| TEXT EXCERPT |
···
Hello, everyone. Once again I'm looking for help to optimize an algorithm using the C6000 Assembly Language of the TMS320C6670 I'm developing on.
My goal is to make a sinewave generator to operate at the highest speed possible, based on an unstable FIR filter as explained in the SPRA708 Application note (http://www.ee.ic.ac.uk/pcheung/teaching/ee3_Study_Project/Sinewave%20generation%28708%29.pdf).
The C function has a declaration like this:
void singen_asm(int32_t* output, int32_t* seed, int32_t* coef, int32_t np);
Where output is the signal buffer, seed are the initial values of the filter output, coef the filter coefficients and np the number of points to be calculated.
The operation performed in every iteration, with a fix point shifting of q1 = 29 and q2 = 59, is:
y[i] = A1*y[i-1] >> q1 + A2*y[i-1] >> q2 - y[n-2]
Then, the sinewave output has a precision of 30 bits (without including the sign) instead of 31 to avoid an overflow in the y accumulation.
I implemented a C version of the algorithm and an Assembly one, as follows:
;; Function prototype
;; void singen_asm(int32_t* output, int32_t* seed, int32_t* acoef, int32_t np);
.global singen_asm
.sect ".text:appFastCode"
.map output/A4, seed/B4, acoef/A6, np/B6
.map np_cnt/A2
.map acoef1/A24, acoef2/B24, acuma/A28, acumb/B28, acumah2/A27, acumah1/A26, acumbh2/B27, acumbh1/B26, ycuma2/A31, ycuma1/A30, aux1/A16
; C/C++ interface params.
.map rtnptr/B3, stkptr/B15
.asmfunc
singen_asm:
;Disable interrupts.
DINT
|| SUB np, 01, np_cnt
; Load the seed from memory as a double word.
|| LDDW .D2 *seed, acumbh2:acumbh1
; Load the first possition of acoef.
|| LDW .D1 *acoef++, acoef1
; Load the second possition of acoef.
LDW .D1 *acoef, acoef2
NOP 4
; Initialize the acummulators acuma and acumbInicializa los acumuladores acuma y acumb with seed[0] (from acumbh1).
MV acumbh1, ycuma1
|| MV acumbh1, acumb
MV acumbh2, ycuma2
|| MV ycuma1, acuma
singen_main_loop:
; Multiply acuma and acumb by the coeficients acoef1 and acoef2.
···
| MATERIAL PROVIDED |
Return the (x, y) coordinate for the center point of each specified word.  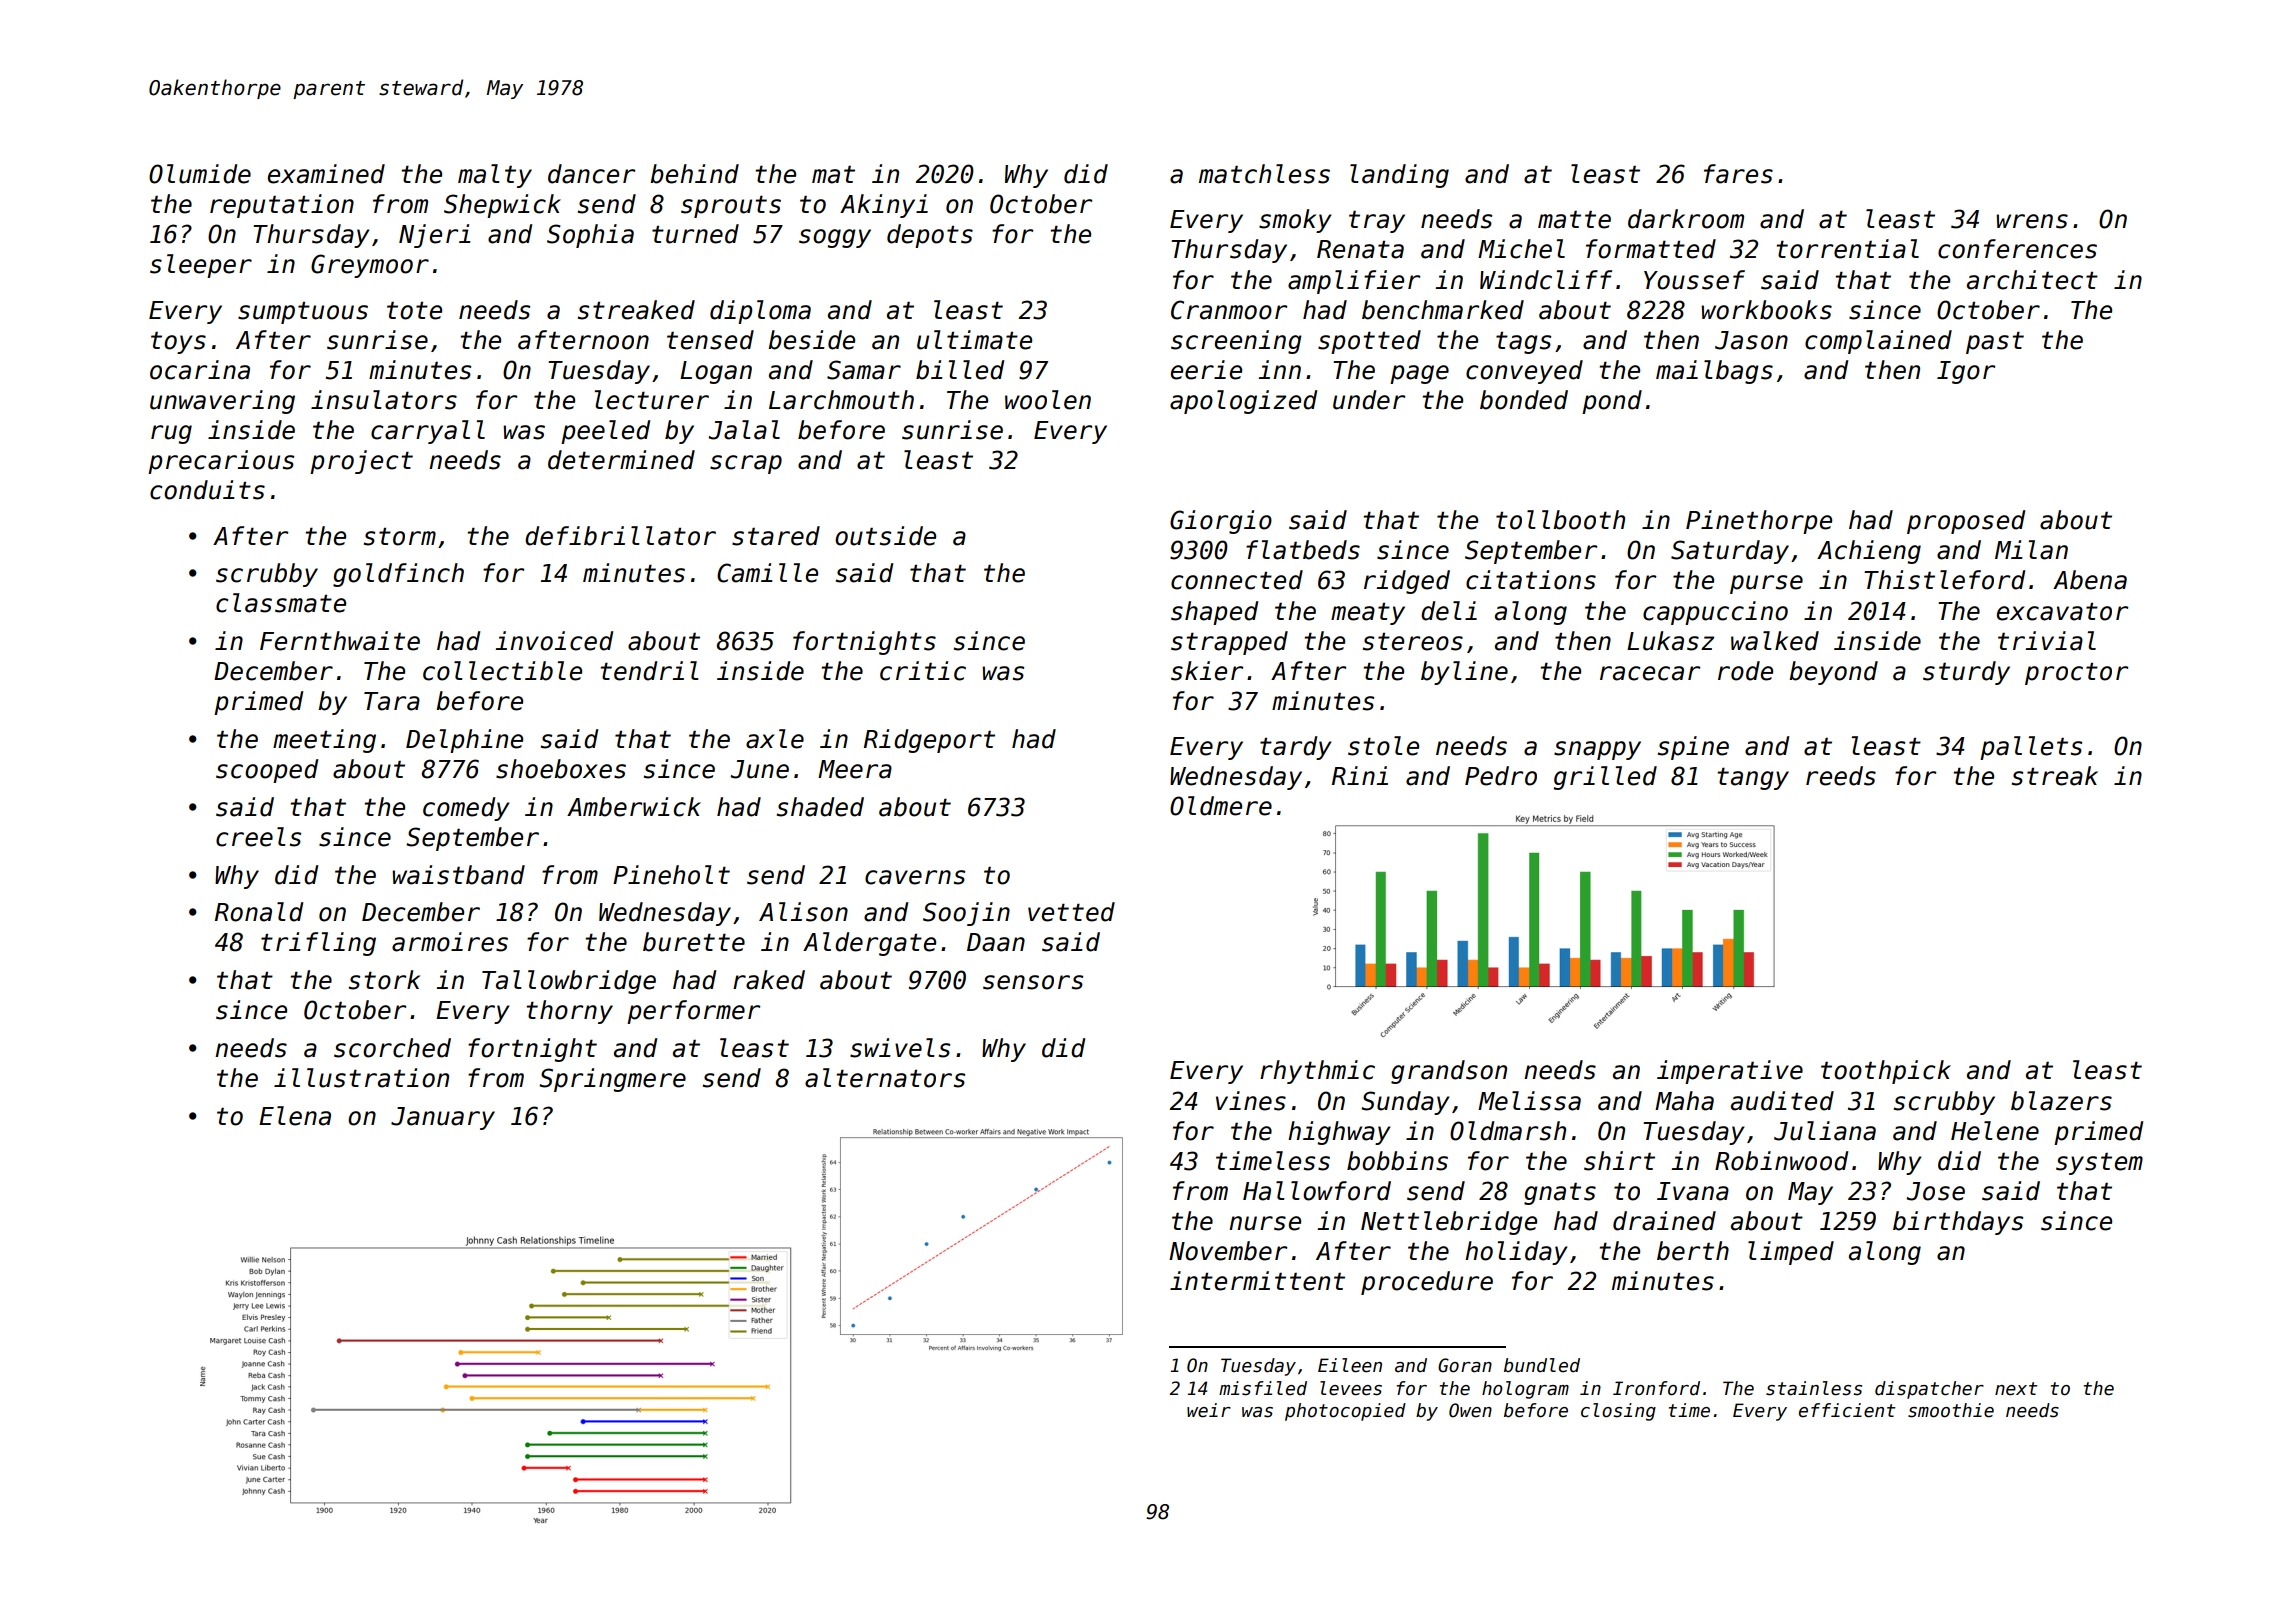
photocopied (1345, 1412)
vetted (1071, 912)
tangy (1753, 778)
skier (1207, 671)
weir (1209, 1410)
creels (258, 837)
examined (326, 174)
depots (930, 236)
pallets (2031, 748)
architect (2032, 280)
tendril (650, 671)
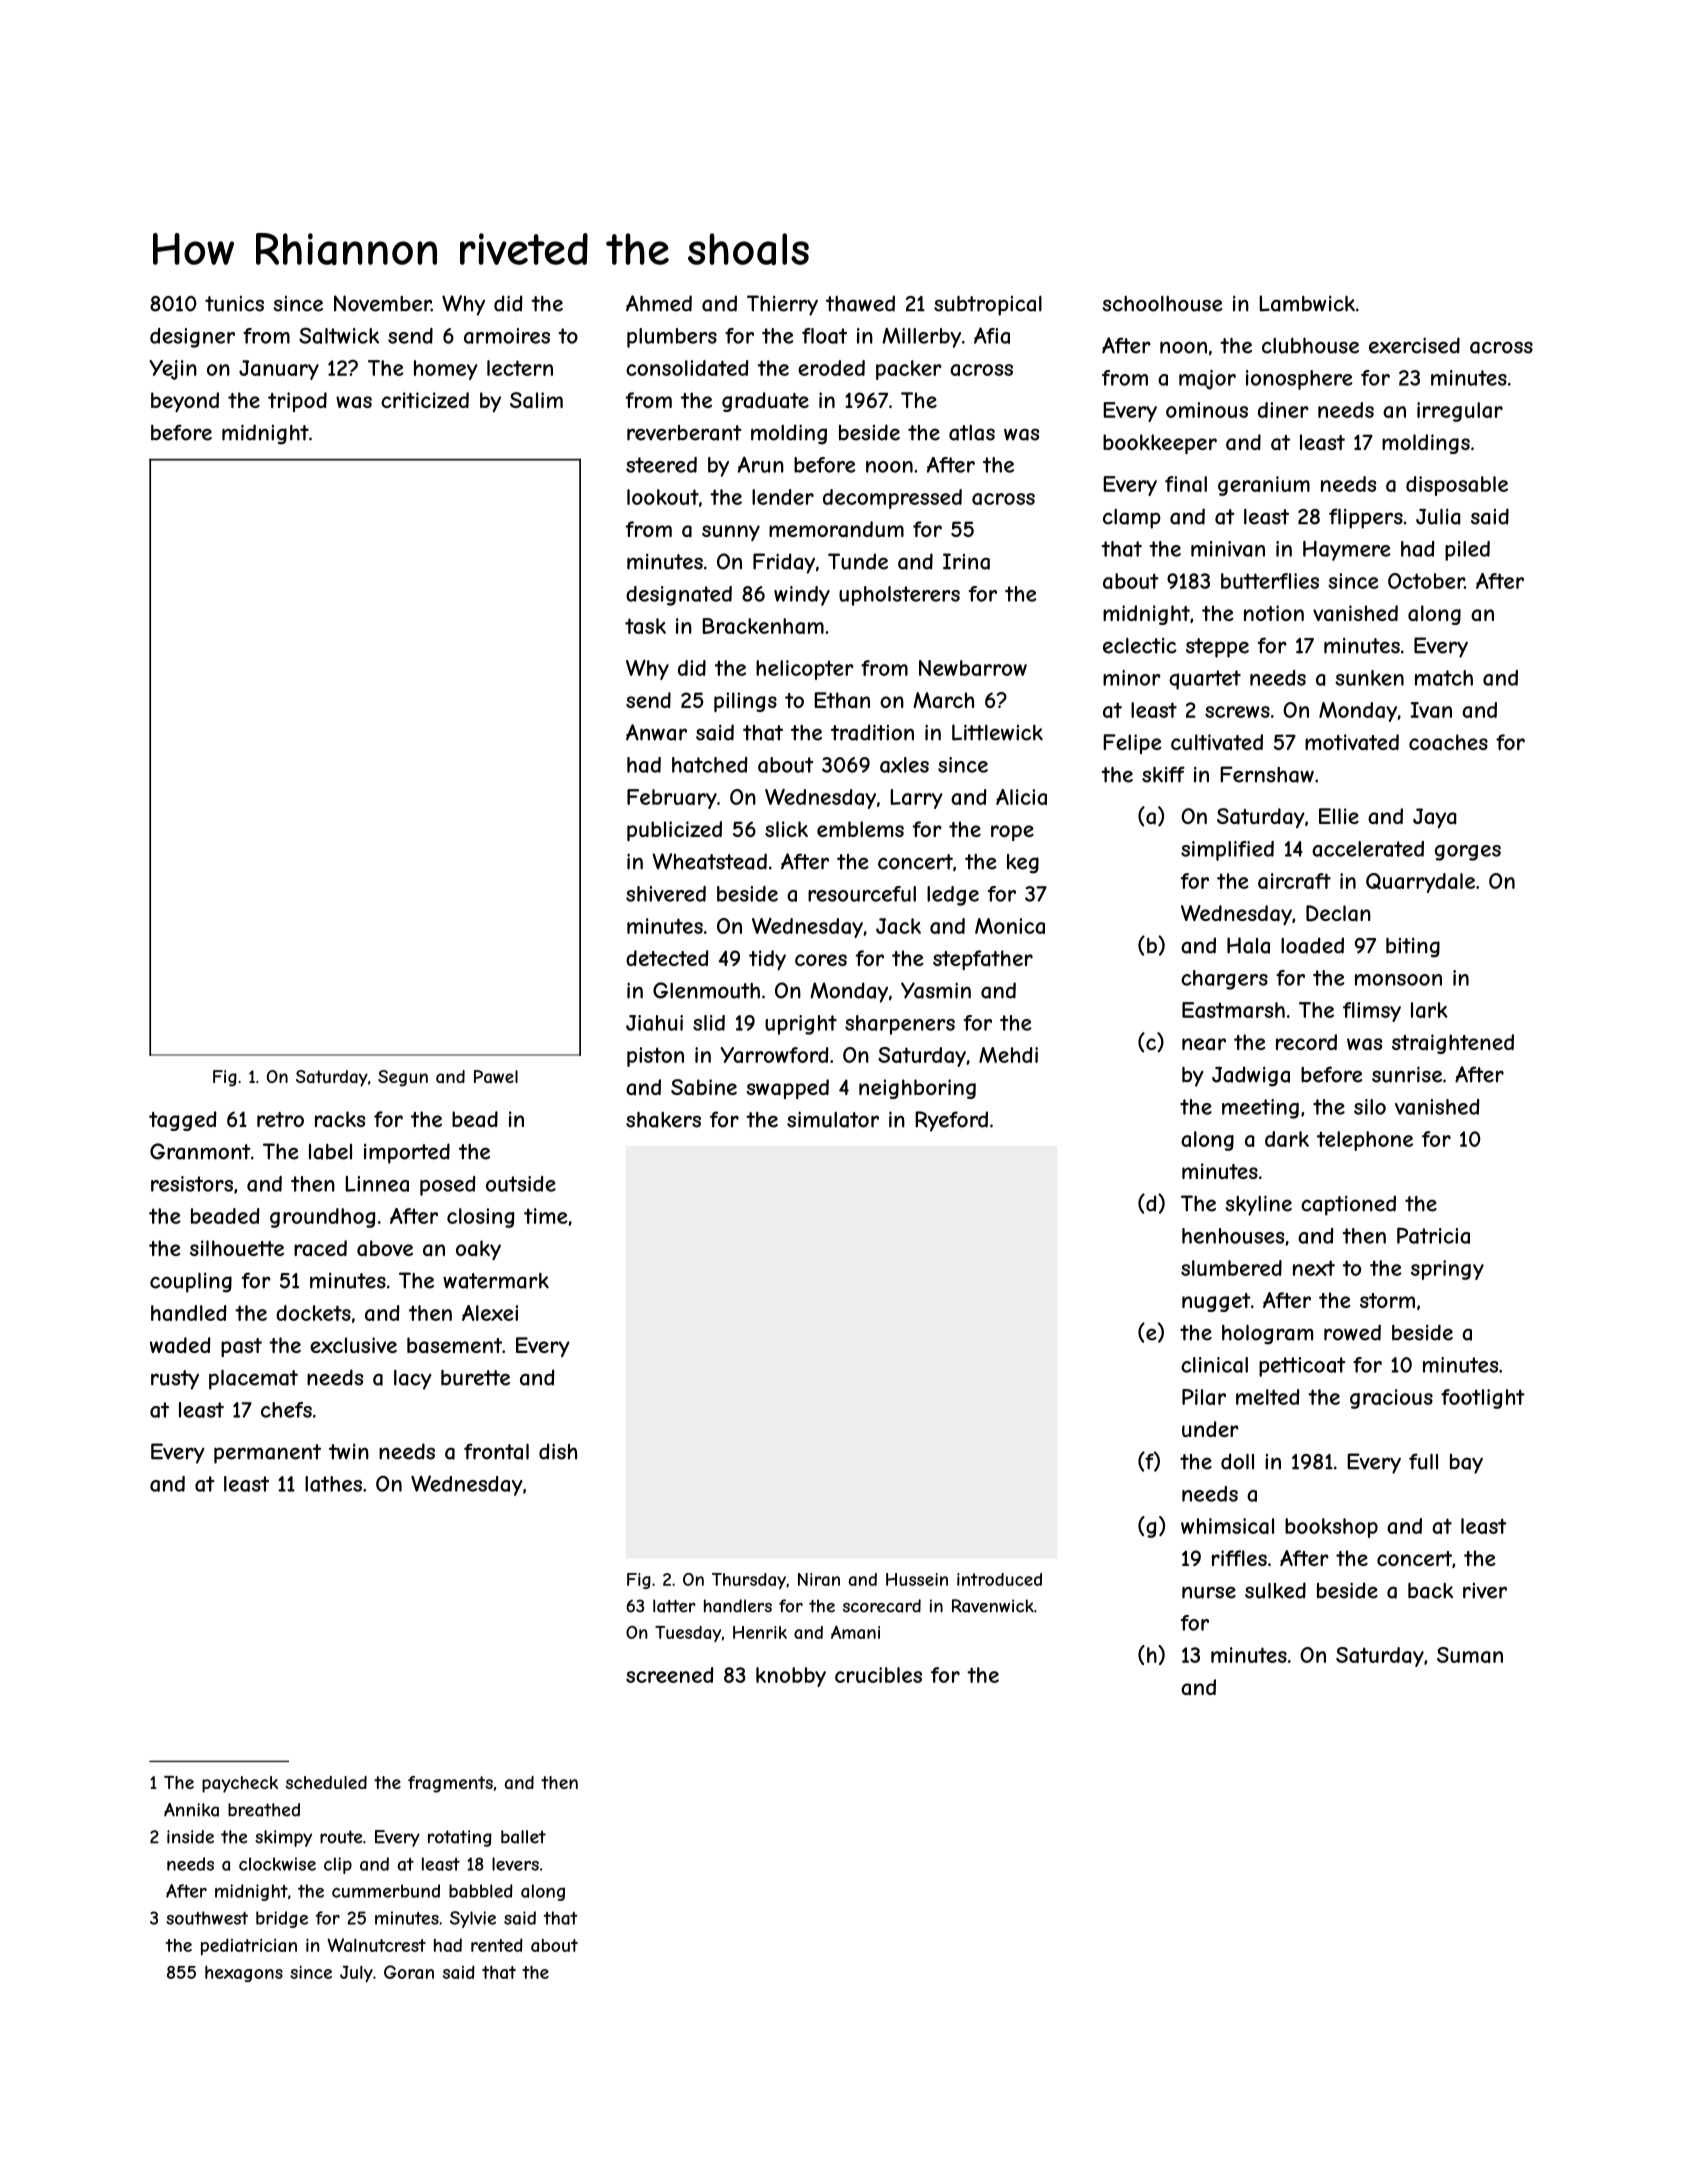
···
In the sinewave generator post, how many bits of precision does the output have, not counting the sign?

30 bits.